TSE fixa em R$ 11,5 milhões o teto de gastos para candidatos ao governo do RS
Com as convenções partidárias em andamento, o Tribunal Superior Eleitoral (TSE) já definiu os limites de gastos para as eleições de 2026 no Rio Grande do Sul. Cada candidato ao governo poderá gastar até R$ 11,5 milhões no primeiro turno, a partir de 16 de agosto. Quem for ao segundo turno terá um adicional de R$ 5,7 milhões.
Os valores são os mesmos de 2022 e variam por estado e cargo. Para o Senado, o teto no RS é de R$ 4,4 milhões; para deputado federal, R$ 3,1 milhões; e para deputado estadual, R$ 1,2 milhão.

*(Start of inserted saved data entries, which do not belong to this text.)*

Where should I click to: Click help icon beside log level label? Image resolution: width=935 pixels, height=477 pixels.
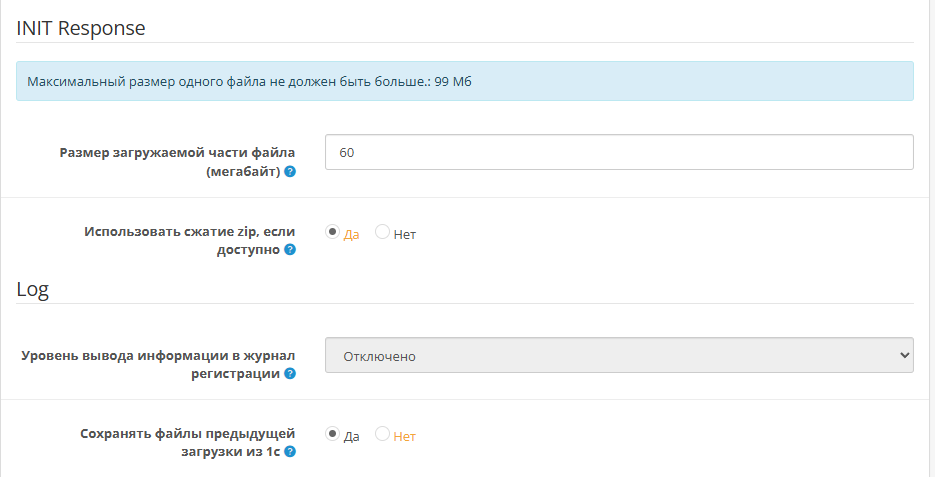coord(290,374)
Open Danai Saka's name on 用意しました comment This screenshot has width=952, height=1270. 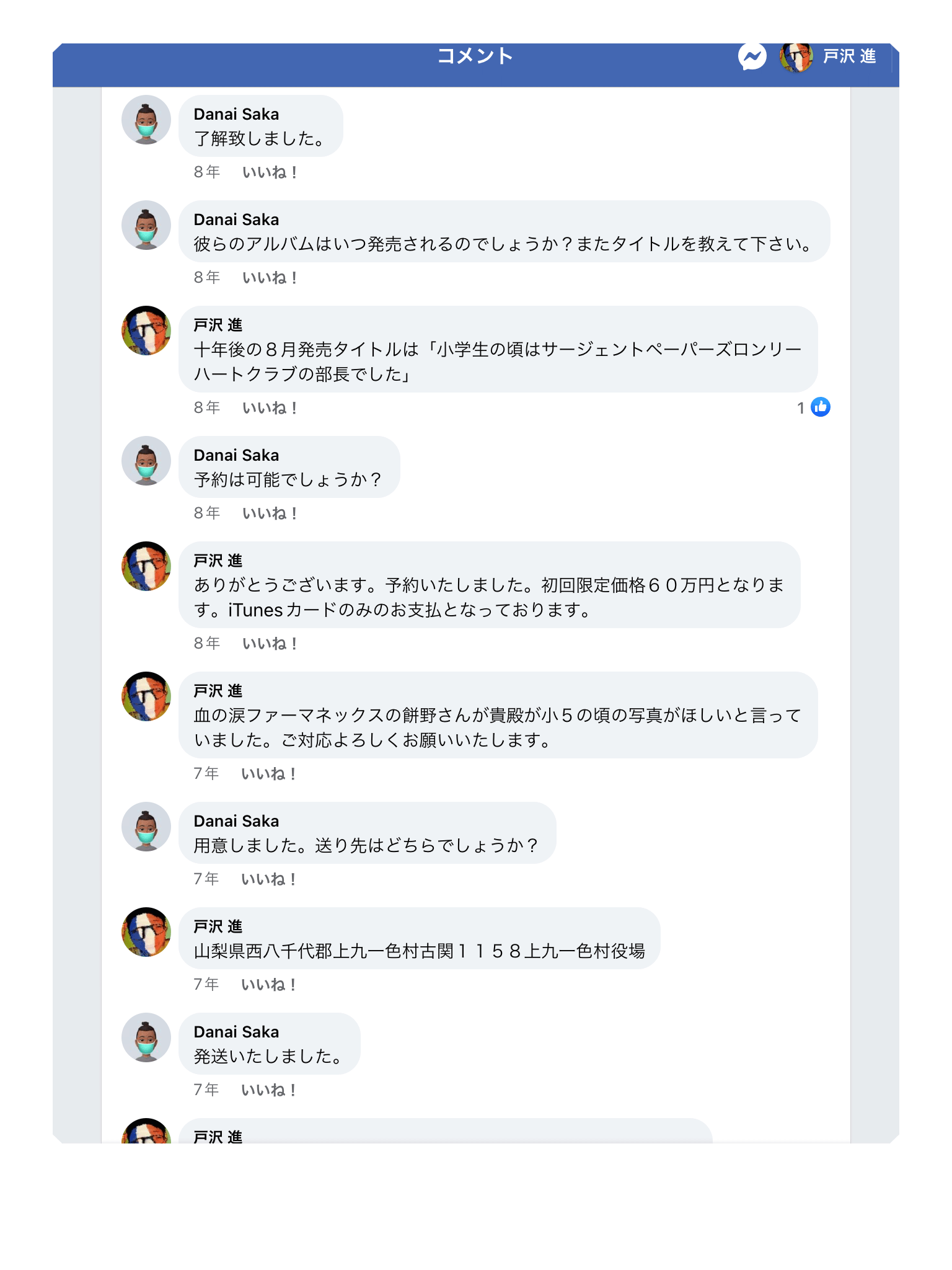[236, 821]
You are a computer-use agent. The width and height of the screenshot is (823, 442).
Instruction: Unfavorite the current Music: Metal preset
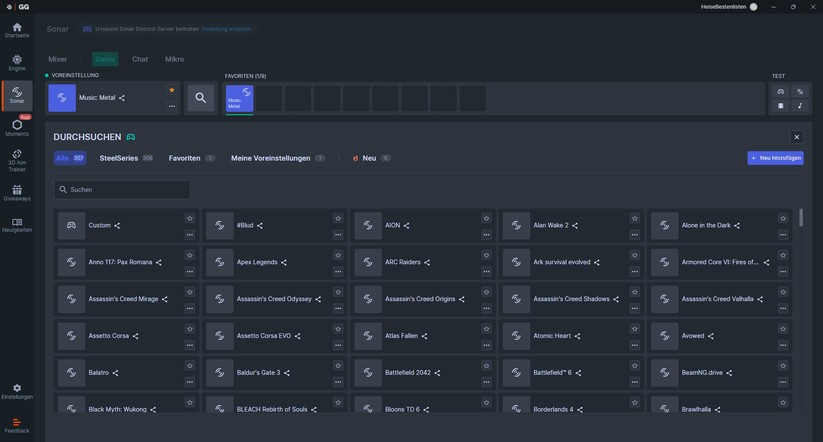click(172, 90)
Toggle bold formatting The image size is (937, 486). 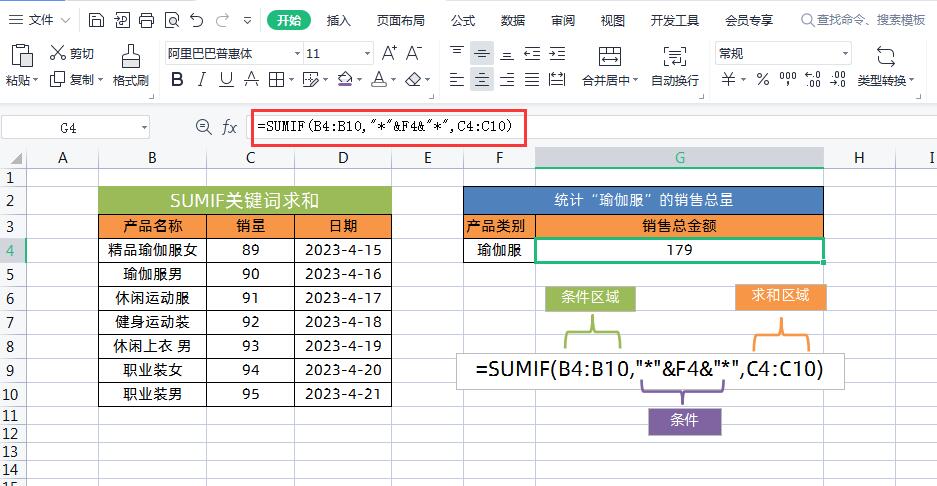[x=174, y=80]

O financiamento das campanhas vem principalmente do Fundo Eleitoral, que em 2026 soma R$ 4,9 bilhões, distribuídos conforme o tamanho das bancadas no Congresso, além do Fundo Partidário.
No RS, os principais partidos já projetam os repasses. O presidente nacional do PDT, Carlos Lupi, que esteve em Porto Alegre no fim de semana, garantiu que Juliana Brizola, candidata da sigla ao Piratini e apontada como a mais competitiva entre os três nomes do partido a governos estaduais, receberá o teto de R$ 11,5 milhões. O PDT terá R$ 169 milhões do Fundo Eleitoral no total.
O PL, partido com a maior fatia nacional, com R$ 881 milhões, também não deve ter dificuldade para financiar a campanha de Luciano Zucco ao governo do Estado.
A disputa já movimenta as redes. Nesta segunda, a candidata do PSol ao Senado, Manuela D'Ávila, criticou um adesivo usado por Zucco com sua foto marcada com um X vermelho e a frase "Selo Anti Manu Ela". A postagem ultrapassou 100 mil curtidas no Instagram e gerou reações de aliados como Edegar Pretto e Paulo Pimenta. Uma candidata a deputada federal pelo Novo reivindicou a autoria do material.
Manuela rebateu: "Minha postagem é clara. É uma pergunta ao candidato ao governo do Estado sobre se ele acha razoável usar o rosto de uma mulher marcada com alvo no peito. Não é uma postagem sobre quem teve a ideia de cometer a violência."